Almost all of the time, until recently, owners of professional sports teams have succeeded in obtaining the public funding and tax breaks that they seek. It’s not as though they cannot make their enterprises profitable without public funding and tax breaks. It’s that they can make their enterprises even more profitable by increasing revenue through public funding and decreasing expenses through tax breaks. They often use the threat of moving to another location in an attempt to persuade public officials and, when the question is put to a referendum, voters. That works because there are locations eager to have a professional sports team even though many of those locations lack a population sufficient to support a professional team.

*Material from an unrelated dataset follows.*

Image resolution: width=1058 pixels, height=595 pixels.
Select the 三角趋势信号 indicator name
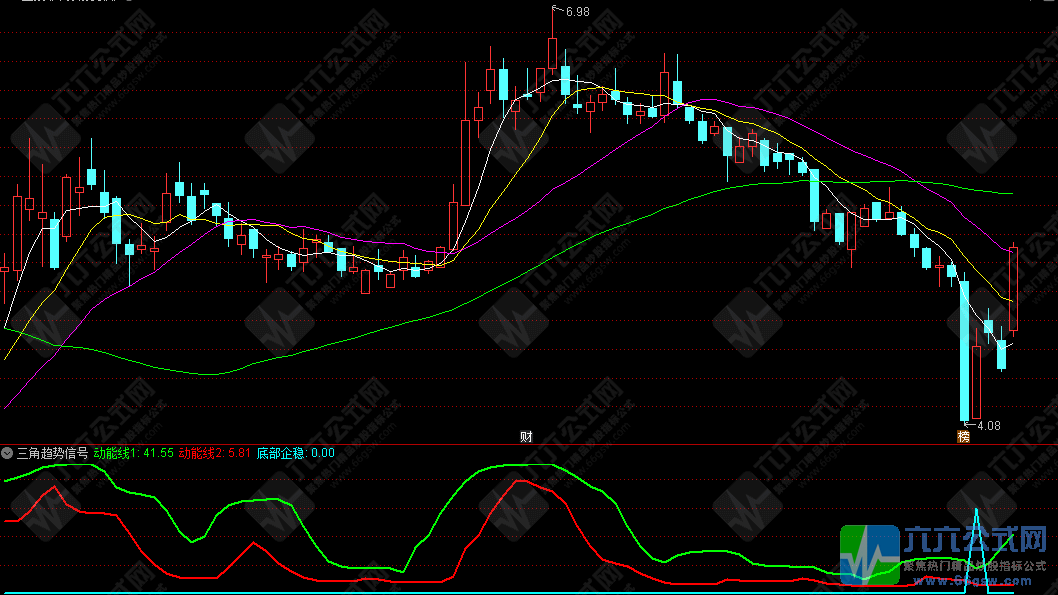[x=52, y=453]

Now comes what might be good news, though in a complicated situation it may turn out to be short-term rather than long-term. According to this report, voters in Jackson County, Missouri, voted by a margin of 58 percent to 42 percent to reject a proposal to extend a sales tax to benefit the Kansas City Chiefs and the Kansas City Royals. What makes the situation complicated? The proposal was a combination of renovations to the Chiefs’ stadium and construction of a brand new stadium for the Royals. The former is much less expensive than the latter. Some predict that the Chiefs will now move forward by supporting a new proposal focused solely on renovations and thus requiring less public financing than demanded by the defeated proposal, freeing their issue from the more confusing situation enveloping the ever-shifting plans advanced by the Royals. If the separate sought the same amount as the Chiefs sought in the defeated proposal, it would seek $400 million from the taxpayers. Others suggest that if the Chiefs don’t get the requested $400 million, they should or could move across the border to Kansas City, Kansas and seek public financing and tax breaks from that state’s taxpayers though surely in amounts far exceeding $400 million.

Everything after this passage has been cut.